NY TIMES By ALISON GREGOR December 17, 2009
IN the new home financing landscape created in this recession, certain categories of high-rise development are apparently on the verge of dying out, and one is the “condotel.”
Popular in Las Vegas and Miami, condotels were catching on New York City when the credit crunch hit in 2008. A combination of a hotel and condominiums in one building, the condotel, or condo-hotel, gives condo buyers access to hotel services, but often restricts their occupancy during the year.
During periods when the owner is not in residence, the hotel rents out the condo, providing the owner with income.
Examples of the condotel are the ritzy Plaza Hotel residences at 768 Fifth Avenue and 59th Street, and several Trump buildings, including the new Trump SoHo at 246 Spring Street and Varick Street, which will open to residents in February.
The problem is that banks have been unwilling to finance buyers in condotels.
Rodrigo Niño, the president of Prodigy Network, which is marketing the 391-unit Trump SoHo, said he believes the financing problem struck as early as the end of 2007. The Trump SoHo began sales in September 2007, and now that it is almost time for buyers to close, many are having difficulty obtaining financing.
“There is no financing for condo-hotels, so people have to buy in cash,” Mr. Niño said. “What we think is, out of the original sales, we’re going to lose 10 to 15 percent of the people who won’t be able to close because of lack of financing.”
Mr. Niño said more than 55 percent of the units in the Trump SoHo’s first phase were in contract, but would not say how many units that was.
The developers of the Pieds-à-Terre at the Plaza said they had sold about half of the 152 condos at the condotel. The first recorded sales were in early 2006. Developers indicated that they had worked out financing in some form, but didn’t offer details.
“Our banks recognize that the Plaza’s Pieds-à-Terre are a distinctive product,” said Thomas Elliott, the executive vice president for sales and marketing for the owner, El-Ad Properties, in an e-mail message. “They are prepared to respond to potential purchasers to craft creative deals on the merits and on an individual basis at this extraordinary location.”
Raphael De Niro, a managing director at Prudential Douglas Elliman, was planning a 205-unit Manhattan condotel called the Nobu Hotel and Residences with his father, the actor and real estate developer Robert De Niro. That deal fell through, for reasons other than the financing.
“There are condo-hotels that developers do to get around commercial zoning,” the younger Mr. De Niro said, “and those are like the Trump SoHo, where buyers can only use the unit 90 or 120 days, and then it gets thrown into a rental pool. Those types of condo-hotels are proving to not be successful.”

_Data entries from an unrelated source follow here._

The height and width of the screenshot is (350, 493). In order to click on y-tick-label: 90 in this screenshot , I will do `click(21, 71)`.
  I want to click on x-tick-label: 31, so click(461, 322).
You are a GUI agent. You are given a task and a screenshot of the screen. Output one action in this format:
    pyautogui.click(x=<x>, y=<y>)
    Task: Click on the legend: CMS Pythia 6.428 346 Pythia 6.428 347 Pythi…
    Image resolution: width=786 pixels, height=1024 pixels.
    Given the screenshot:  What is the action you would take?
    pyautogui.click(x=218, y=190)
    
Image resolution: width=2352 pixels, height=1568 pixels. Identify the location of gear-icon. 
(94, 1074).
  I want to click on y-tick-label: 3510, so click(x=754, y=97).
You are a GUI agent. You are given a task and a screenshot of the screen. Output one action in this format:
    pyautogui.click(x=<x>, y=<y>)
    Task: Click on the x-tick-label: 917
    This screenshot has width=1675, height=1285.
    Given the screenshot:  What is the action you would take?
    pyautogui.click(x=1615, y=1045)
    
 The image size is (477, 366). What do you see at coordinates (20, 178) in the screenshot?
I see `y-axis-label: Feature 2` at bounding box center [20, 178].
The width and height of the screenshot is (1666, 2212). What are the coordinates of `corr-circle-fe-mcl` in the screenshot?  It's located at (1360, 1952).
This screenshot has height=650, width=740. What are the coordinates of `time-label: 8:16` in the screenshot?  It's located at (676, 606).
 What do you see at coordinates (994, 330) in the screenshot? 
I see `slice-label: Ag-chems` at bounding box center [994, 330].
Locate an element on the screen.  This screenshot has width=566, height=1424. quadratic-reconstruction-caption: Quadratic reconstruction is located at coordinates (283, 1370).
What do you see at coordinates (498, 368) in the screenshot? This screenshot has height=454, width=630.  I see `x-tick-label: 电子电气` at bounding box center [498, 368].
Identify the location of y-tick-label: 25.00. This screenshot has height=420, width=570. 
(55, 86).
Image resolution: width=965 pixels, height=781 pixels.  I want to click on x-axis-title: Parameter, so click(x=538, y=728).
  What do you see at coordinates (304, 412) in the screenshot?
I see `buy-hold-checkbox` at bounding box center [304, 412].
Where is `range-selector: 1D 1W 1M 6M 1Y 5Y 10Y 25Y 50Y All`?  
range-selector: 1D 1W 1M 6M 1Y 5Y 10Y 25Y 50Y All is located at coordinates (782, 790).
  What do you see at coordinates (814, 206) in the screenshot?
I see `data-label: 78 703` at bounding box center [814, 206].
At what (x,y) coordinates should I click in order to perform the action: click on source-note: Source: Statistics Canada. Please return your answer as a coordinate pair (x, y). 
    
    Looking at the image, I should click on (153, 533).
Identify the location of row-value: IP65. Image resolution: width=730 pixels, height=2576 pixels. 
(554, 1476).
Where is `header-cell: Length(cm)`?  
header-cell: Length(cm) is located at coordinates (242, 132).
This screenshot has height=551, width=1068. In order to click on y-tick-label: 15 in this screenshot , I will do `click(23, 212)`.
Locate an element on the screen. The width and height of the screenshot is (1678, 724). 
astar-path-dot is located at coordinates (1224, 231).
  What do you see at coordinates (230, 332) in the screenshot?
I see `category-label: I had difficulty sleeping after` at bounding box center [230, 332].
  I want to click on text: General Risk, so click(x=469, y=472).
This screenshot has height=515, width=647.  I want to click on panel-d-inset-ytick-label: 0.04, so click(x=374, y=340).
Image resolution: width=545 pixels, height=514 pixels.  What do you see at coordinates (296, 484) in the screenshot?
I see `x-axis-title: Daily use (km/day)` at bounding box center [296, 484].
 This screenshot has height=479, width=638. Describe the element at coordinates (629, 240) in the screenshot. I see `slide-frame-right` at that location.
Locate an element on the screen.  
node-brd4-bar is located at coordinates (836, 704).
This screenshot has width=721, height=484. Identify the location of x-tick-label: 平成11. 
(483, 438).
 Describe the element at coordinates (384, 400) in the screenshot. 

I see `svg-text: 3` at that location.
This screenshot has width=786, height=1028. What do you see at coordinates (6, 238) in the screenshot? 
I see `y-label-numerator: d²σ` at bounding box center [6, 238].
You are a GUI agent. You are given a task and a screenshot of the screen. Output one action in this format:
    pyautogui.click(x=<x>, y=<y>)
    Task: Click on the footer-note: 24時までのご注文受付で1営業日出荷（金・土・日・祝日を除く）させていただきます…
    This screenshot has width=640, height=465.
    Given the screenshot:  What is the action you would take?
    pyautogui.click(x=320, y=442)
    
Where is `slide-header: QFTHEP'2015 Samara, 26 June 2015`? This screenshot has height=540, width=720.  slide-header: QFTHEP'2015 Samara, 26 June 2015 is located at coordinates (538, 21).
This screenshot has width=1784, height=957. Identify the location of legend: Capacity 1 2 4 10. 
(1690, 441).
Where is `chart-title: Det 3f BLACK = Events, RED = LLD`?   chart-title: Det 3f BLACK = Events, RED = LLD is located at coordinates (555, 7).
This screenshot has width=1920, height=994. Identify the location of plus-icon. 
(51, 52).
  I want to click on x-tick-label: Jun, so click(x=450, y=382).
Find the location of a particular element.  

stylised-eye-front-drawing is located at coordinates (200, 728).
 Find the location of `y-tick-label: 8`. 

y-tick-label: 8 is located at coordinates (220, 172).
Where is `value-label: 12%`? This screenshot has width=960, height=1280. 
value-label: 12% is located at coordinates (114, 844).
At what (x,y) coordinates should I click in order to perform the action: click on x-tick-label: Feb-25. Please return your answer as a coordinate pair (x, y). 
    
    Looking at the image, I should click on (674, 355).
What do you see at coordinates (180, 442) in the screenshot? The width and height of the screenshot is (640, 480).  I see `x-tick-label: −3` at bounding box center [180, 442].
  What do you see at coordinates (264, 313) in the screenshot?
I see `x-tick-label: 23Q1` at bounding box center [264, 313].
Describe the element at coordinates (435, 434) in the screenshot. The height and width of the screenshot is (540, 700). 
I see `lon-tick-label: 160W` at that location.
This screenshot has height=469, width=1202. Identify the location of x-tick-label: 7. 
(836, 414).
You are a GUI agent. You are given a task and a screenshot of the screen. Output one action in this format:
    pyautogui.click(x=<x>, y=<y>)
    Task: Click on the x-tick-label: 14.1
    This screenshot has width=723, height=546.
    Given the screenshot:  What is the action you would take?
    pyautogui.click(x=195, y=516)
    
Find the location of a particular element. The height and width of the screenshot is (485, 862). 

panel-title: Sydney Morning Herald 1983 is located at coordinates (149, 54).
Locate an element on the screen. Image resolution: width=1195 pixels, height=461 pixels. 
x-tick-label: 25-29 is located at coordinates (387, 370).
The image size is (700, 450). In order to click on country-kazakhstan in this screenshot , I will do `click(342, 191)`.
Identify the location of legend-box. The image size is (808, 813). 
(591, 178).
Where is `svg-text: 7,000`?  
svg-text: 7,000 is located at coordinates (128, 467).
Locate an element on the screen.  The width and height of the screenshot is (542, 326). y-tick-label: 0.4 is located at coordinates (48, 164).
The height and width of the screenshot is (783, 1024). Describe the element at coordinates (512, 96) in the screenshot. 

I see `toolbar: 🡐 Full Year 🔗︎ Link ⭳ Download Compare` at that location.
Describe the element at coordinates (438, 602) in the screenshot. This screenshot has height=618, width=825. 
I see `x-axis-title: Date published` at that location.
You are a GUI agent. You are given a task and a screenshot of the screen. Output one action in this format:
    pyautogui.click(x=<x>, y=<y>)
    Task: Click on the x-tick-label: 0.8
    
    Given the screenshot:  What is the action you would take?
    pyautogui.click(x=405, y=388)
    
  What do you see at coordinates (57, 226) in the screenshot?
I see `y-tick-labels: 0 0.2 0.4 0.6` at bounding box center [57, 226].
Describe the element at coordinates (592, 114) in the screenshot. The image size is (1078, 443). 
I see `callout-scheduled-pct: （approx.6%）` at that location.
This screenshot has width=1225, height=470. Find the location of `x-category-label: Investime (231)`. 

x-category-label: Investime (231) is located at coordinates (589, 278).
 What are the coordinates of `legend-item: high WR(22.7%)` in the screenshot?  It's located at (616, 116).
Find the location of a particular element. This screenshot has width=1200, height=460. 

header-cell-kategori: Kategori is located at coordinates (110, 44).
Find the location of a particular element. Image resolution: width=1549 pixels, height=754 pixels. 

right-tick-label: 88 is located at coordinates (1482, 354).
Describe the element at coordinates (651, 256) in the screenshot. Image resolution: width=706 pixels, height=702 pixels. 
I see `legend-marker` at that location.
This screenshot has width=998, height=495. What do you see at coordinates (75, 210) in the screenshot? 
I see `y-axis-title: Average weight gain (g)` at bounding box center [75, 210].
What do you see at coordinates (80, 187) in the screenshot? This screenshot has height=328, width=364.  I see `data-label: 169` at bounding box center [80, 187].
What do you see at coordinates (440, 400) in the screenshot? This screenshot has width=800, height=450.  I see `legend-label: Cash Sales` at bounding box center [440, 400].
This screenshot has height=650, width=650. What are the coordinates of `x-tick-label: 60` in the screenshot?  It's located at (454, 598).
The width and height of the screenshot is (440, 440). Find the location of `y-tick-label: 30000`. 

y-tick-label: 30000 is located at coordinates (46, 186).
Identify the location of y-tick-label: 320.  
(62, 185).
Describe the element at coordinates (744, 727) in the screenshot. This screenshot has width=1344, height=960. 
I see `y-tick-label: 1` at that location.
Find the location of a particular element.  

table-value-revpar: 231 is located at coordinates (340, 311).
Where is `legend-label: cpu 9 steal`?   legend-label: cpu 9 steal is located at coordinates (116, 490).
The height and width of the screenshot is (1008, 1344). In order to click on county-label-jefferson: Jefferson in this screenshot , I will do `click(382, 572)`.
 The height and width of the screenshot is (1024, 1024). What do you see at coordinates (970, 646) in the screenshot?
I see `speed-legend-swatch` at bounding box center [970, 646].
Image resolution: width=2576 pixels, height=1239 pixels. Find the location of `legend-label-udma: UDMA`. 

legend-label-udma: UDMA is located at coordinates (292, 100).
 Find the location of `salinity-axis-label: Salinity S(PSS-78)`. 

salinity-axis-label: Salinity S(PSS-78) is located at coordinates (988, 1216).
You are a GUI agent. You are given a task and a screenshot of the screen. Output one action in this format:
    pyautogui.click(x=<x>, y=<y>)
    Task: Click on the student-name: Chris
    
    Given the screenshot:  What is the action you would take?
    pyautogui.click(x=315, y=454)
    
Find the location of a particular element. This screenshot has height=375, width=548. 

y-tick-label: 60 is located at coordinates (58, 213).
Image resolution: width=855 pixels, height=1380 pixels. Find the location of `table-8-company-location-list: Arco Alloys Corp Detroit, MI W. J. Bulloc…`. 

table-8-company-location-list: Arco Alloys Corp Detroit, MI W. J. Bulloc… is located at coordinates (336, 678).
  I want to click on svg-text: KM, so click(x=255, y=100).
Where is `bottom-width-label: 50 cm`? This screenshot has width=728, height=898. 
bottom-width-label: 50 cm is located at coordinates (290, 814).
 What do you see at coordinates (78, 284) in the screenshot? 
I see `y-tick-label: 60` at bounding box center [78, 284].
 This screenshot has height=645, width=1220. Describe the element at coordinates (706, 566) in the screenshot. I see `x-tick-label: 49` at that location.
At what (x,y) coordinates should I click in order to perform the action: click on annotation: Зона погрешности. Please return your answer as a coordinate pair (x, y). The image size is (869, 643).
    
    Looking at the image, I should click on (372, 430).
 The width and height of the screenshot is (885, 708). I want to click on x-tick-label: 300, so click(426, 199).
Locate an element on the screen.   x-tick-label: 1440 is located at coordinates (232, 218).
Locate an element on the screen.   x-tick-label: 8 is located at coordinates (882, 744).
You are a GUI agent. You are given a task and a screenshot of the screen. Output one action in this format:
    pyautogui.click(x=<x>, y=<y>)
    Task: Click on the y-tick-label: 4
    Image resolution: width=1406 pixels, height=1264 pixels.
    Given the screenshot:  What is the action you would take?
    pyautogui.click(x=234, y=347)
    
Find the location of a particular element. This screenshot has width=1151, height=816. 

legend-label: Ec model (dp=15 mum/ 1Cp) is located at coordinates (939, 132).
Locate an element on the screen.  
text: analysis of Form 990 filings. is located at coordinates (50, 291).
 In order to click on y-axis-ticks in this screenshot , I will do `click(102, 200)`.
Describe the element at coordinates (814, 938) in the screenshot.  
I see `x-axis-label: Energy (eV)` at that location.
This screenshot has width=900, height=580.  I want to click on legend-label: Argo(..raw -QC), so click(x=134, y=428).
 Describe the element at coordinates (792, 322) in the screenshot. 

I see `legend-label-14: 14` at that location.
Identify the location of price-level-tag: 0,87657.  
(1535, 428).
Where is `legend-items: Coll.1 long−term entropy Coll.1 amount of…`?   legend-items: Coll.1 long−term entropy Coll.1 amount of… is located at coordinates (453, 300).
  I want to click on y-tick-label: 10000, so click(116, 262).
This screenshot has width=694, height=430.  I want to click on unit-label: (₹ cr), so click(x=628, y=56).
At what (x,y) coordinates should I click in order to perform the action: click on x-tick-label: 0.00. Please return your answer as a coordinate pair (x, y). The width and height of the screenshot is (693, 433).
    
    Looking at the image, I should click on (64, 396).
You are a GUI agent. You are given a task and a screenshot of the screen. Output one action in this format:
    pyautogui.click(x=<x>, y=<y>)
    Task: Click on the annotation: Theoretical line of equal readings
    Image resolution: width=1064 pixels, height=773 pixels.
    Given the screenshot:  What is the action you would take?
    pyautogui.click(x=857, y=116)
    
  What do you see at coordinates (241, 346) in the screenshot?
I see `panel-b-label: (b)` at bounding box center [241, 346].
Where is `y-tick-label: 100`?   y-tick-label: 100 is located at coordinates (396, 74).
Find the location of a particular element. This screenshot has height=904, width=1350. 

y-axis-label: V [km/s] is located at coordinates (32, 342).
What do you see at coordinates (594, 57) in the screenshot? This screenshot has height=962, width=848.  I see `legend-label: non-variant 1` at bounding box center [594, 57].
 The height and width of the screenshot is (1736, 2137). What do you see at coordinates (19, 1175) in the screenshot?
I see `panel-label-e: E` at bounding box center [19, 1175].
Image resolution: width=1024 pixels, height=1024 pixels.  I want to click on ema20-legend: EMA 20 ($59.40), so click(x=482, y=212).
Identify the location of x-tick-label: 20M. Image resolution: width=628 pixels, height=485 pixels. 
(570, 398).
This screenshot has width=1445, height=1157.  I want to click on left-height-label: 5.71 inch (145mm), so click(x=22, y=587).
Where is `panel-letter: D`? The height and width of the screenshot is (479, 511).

The De Niros now plan to open a different version of a condotel, in South Beach, in Miami. Here, the buyers can stay as long as they like, but the hotel will not rent out the units when they are not there. Condo owners will have access to hotel services, much as they do at the Residences at the Ritz-Carlton at 10 West Street in Battery Park City.
Like the De Niros, the developers of the 346-unit 75 Wall Street Condominiums in the financial district, which are in the same building as Hyatt’s soon-to-open Andaz Wall Street, decided to forgo the typical condotel model.
“Fannie Mae will not approve a condo-hotel under their guidelines,” said Larry Kruysman, the sales director for 75 Wall Street, which is being marketed by the Corcoran Sunshine Marketing Group. “In today’s market, all the banks want to do loans that are approved by Fannie Mae, so they can sell them on the secondary market in the future.”
Mr. Kruysman said 75 Wall Street, which sells hotel services to condo buyers à la carte, is a Fannie Mae-approved project. Because 75 Wall Street allows its condos to be subleased for a term of three months — unusual for condo developments, which typically require lease terms of a year — the development has attracted foreign buyers.
Foreign buyers are often drawn to condotels. Intending to use the unit infrequently, they don’t mind the restrictions on occupancy, and like the convenience and income.
Mr. Kruysman says they either pay in cash or use bank financing that he found after much searching.
“Lloyds TSB International will do loans in New York,” he said. “I’ve done several of those for foreign nationals. But one thing that isn’t appealing for people is that it’s almost a floating interest rate. By year’s end, the rate may have changed many times, which makes it hard to judge if it makes sense for you as an investment vehicle.”
The Four Seasons at 99 Church Street in the financial district is another condotel that got held up by the credit crunch. But the developer, Silverstein Properties, is seeking construction financing, said Dara McQuillan, a spokesman.
“Look for it in 2012,” he said, and laughed. “We’ll be doing the type of condo-hotel where buyers can get financing.”